If the assumption thus made concerning the nature of our political system were true, we would be forced to accept one of two conclusions: either that popular government inevitably results in the despotism of a corrupt and selfish oligarchy, or if such is not a necessary consequence, then at any rate the standard of citizenship in this country intellectually and morally is not high enough to make democracy practicable. That the ignorance, selfishness and incapacity of the people are the real source of the evils mentioned is diligently inculcated by all those who wish to discredit the theory of popular government. No one knows better than the machine politician and his allies in the great corporate industries of the country how little control the people generally do or can exercise over the party under our present political arrangements. To disclose this fact to the people generally, however, might arouse a popular movement of such magnitude as to sweep away the constitutional checks which are the source of their power. But as this is the very thing which they wish to prevent, the democratic character of the Constitution must be taken for granted; for by so doing the people are made to assume the entire responsibility for the evils which result from the practical operation of the system. And since the alleged democratic character of our political arrangements is, it is maintained, the real source of the evils complained of, the only effective remedy would be the restriction of the power of the people. This might take the form of additional constitutional checks which would thereby diminish the influence of a general election upon the policy of the government without disturbing the present basis of the suffrage; or it might be accomplished by excluding from the suffrage those classes deemed to be least fit to exercise that right. Either method would still further diminish the influence of the majority, and instead of providing a remedy for the evils of our system, would only intensify them, since it would augment the power of the minority which is, as we have seen, the main source from which they proceed.

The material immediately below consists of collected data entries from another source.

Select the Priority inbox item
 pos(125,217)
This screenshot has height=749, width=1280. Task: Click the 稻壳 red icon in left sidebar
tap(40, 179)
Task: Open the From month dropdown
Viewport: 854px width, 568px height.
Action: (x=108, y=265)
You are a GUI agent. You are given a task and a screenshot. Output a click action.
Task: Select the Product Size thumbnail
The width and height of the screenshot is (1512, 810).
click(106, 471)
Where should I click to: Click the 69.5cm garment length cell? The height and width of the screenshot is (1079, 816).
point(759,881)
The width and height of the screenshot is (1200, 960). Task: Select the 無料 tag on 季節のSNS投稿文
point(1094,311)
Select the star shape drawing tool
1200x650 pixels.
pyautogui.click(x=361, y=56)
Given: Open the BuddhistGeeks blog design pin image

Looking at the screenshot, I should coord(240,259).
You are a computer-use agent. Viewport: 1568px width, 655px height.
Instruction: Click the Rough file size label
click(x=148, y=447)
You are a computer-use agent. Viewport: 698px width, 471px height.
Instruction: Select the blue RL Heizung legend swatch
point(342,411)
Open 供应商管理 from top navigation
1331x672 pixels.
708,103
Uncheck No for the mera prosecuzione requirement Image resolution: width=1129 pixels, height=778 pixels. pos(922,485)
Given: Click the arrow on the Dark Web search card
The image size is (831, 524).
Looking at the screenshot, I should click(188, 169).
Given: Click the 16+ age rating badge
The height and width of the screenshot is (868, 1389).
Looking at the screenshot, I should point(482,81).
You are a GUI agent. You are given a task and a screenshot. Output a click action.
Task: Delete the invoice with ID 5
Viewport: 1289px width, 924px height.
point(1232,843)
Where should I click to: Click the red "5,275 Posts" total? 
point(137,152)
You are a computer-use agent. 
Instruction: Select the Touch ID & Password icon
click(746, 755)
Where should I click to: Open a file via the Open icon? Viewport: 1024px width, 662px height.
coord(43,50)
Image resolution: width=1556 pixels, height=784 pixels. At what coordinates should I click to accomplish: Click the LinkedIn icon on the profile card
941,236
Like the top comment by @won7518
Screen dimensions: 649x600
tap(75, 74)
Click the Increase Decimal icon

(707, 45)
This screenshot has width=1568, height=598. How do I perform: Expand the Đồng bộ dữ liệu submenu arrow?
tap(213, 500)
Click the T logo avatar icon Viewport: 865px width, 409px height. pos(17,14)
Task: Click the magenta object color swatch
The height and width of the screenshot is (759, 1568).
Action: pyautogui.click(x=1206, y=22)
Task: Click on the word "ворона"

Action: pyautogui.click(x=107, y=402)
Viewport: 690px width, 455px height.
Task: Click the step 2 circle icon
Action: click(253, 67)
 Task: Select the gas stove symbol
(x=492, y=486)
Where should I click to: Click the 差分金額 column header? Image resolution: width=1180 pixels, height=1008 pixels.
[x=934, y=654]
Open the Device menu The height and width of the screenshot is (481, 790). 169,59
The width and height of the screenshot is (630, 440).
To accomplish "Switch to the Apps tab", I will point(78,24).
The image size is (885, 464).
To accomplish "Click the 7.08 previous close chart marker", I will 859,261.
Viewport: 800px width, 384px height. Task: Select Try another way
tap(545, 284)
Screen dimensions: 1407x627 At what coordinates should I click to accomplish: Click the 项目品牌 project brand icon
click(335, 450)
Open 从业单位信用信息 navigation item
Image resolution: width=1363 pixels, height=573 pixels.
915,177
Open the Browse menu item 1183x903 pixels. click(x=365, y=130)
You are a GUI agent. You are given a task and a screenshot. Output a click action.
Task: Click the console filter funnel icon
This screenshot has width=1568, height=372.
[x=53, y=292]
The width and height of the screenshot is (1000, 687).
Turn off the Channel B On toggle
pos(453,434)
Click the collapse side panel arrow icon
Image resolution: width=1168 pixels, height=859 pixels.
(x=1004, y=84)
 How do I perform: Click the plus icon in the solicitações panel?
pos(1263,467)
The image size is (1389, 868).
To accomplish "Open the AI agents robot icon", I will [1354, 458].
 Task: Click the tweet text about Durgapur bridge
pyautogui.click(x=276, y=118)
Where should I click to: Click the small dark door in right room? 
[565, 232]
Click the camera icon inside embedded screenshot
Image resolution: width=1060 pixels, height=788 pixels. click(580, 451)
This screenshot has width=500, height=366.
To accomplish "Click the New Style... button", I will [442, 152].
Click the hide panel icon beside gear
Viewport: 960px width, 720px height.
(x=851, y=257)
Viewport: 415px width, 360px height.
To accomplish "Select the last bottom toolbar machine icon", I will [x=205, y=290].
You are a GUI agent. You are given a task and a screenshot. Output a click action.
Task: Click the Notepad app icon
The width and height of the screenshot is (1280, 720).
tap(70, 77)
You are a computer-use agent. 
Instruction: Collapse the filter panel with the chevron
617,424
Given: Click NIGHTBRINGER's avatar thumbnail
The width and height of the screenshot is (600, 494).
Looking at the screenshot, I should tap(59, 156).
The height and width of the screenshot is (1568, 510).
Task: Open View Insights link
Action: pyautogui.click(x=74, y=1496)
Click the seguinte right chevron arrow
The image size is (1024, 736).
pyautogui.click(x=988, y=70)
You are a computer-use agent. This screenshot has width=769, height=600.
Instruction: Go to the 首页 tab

A government which limits the power of the majority might promote the general interests of society more effectually than one controlled by the majority, if the checks were in the hands of a class of superior wisdom and virtue. But in practice such a government, instead of being better than those for whom it exists, is almost invariably worse. The complex and confusing system of checks, with the consequent diffusion of power and absence of direct and definite responsibility, is much better adapted to the purposes of a self-seeking, corrupt minority than to the ends of good government. The evils of such a system which are mainly those of minority domination must be carefully distinguished from those which result from majority control. The critics of American political institutions have as a rule ignored the former or constitutional aspect of our political evils, and have held majority rule accountable for much that our system of checks has made the majority powerless to prevent. The evils of our party system, having their roots in the lack of popular control over the party machine, are thus largely a consequence of the checks on the power of the majority contained in the Constitution itself. In other words, they are the outcome, not of too much, but of too little democracy.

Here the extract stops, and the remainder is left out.